■ **EXCERPTED TEXT**

BNR Governor Mugur Isarescu
BNR Governor Mugur Isarescu (Image created with the assistance of ChatGPT by OpenAI)

BNR raises 2025 inflation forecast to 4.6%

End of electricity price cap and persistent core inflation drive Romania’s outlook upward

The National Bank of Romania (BNR) has raised its inflation forecast for the end of 2025 to 4.6%, up from the previously estimated 3.8%, according to Governor Mugur Isărescu during the presentation of the May 2025 Inflation Report. The central bank now sees inflation declining to 3.4% by the end of 2026, compared to the earlier projection of 3.1%.

Isărescu, the world’s longest-serving central bank governor, noted that the central bank will collaborate with the new government to curb inflation through a sustainable and gradual reduction of the public deficit, while avoiding a recession.

While EU inflation dropped to 2.4% in April, Romania’s remained highest at 4.9%, according to Eurostat. National data highlights that the services sector led price increases, posting nearly 7% year-on-year growth in April.

A key driver behind the revised forecast is core inflation, which is now expected to play a greater role over the entire outlook period. Moreover, the planned termination of Romania’s electricity price cap on 1 July 2025 is expected to cause a 15% spike in energy prices, amplifying inflationary pressure through late 2025 and early 2026.

Collected data entries
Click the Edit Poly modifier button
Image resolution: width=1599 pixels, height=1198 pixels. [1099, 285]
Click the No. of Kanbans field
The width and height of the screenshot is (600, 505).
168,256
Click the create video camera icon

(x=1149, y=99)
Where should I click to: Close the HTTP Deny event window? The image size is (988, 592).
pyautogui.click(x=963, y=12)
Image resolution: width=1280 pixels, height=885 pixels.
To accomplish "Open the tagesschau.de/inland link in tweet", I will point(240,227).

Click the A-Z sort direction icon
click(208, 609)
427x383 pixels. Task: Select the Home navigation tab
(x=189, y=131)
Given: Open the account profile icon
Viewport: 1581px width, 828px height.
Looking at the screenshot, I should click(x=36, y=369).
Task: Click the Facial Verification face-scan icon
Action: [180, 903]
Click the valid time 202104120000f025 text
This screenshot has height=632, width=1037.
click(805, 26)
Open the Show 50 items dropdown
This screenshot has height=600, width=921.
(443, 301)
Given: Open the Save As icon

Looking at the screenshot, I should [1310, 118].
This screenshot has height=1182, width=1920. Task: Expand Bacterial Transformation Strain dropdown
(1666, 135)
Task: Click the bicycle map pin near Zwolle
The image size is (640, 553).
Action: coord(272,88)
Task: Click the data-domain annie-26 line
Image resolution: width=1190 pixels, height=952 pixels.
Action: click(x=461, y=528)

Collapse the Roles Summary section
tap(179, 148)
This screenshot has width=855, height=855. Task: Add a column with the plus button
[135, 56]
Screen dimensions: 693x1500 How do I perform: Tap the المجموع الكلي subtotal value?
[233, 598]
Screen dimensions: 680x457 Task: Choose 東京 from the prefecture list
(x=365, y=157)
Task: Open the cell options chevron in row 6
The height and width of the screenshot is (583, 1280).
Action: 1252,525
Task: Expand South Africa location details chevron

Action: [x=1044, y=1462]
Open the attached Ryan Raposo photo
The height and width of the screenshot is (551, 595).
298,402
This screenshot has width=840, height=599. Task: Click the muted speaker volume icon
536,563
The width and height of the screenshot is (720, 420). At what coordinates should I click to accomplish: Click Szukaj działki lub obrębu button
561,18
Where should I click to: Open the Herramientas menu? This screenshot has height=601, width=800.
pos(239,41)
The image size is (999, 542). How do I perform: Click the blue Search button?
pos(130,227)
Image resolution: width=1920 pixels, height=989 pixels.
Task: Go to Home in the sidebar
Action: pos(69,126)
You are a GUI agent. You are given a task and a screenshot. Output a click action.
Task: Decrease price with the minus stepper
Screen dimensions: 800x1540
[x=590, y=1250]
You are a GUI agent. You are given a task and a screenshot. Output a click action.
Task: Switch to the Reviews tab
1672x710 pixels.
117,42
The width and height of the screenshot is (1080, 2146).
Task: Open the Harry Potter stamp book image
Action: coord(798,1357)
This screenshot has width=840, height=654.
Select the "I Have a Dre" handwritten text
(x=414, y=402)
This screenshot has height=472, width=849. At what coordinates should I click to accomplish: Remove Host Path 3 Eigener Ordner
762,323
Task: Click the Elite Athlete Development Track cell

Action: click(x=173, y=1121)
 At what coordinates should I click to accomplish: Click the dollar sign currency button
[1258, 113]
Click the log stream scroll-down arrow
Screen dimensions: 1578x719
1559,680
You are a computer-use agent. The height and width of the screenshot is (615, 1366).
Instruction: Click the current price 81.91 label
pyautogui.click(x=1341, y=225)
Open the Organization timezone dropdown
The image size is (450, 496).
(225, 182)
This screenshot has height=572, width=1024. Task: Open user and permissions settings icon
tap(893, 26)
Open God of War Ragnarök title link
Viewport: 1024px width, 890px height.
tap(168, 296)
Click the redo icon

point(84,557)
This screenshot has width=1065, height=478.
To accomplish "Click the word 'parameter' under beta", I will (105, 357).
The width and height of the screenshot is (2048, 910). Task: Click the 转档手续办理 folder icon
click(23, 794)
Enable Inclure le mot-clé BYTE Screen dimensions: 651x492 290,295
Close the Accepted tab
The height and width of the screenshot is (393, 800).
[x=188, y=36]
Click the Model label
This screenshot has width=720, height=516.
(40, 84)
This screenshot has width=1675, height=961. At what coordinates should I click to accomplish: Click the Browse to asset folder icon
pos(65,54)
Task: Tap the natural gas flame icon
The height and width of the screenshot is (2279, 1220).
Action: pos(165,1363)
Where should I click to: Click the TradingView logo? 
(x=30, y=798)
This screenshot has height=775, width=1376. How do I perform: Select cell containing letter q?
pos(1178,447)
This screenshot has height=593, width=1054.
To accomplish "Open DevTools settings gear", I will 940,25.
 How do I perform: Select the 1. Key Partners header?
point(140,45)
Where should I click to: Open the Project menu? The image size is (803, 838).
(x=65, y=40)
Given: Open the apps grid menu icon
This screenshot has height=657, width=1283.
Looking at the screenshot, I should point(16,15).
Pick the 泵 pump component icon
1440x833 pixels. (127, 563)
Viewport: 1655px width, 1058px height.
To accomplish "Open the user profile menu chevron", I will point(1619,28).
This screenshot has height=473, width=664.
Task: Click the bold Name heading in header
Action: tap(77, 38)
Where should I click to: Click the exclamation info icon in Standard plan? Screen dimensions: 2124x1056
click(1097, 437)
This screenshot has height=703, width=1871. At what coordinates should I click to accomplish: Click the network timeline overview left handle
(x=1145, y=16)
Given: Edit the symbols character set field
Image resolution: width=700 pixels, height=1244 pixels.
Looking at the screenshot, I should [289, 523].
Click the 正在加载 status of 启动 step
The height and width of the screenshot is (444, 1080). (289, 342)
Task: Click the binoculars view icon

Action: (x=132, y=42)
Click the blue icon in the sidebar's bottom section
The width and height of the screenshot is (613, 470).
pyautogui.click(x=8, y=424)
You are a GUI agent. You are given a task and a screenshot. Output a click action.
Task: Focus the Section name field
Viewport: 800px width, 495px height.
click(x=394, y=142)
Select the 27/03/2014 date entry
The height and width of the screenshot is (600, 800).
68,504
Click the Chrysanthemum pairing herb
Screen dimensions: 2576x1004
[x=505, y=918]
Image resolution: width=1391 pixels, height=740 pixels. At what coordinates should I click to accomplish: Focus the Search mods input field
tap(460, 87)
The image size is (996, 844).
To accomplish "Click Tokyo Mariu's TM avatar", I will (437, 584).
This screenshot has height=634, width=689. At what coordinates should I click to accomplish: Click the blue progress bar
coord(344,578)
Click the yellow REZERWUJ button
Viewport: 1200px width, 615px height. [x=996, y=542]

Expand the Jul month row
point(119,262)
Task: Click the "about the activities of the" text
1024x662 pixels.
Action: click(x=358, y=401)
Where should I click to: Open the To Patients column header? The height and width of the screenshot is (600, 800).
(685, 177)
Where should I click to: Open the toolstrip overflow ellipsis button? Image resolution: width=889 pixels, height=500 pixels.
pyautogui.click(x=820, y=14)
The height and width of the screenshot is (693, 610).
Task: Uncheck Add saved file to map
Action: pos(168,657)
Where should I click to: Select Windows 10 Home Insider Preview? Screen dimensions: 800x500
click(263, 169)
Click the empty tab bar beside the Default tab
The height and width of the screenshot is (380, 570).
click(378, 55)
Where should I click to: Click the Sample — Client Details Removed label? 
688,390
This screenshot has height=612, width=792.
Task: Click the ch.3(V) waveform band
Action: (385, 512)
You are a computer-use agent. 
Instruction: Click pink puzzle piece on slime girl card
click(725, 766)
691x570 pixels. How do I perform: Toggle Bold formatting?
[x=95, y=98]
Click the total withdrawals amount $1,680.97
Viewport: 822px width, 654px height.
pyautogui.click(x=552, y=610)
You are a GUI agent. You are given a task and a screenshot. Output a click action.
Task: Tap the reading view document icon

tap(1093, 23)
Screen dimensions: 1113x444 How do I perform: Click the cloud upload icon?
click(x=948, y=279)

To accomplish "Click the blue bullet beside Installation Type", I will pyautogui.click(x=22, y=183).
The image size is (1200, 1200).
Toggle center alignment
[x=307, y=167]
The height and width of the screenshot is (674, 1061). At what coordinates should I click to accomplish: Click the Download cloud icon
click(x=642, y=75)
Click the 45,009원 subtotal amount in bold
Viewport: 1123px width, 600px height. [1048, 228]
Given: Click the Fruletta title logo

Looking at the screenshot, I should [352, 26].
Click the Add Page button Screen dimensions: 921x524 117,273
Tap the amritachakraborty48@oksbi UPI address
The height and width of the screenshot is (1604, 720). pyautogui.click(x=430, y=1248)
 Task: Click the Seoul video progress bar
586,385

■ **THE TASK**
List every percentage figure that appears in the article on Romania's inflation forecast. Rely only on the text; do not consult the data.

■ **YOUR SOLUTION**
4.6%, 3.8%, 3.4%, 3.1%, 2.4%, 4.9%, 7%, 15%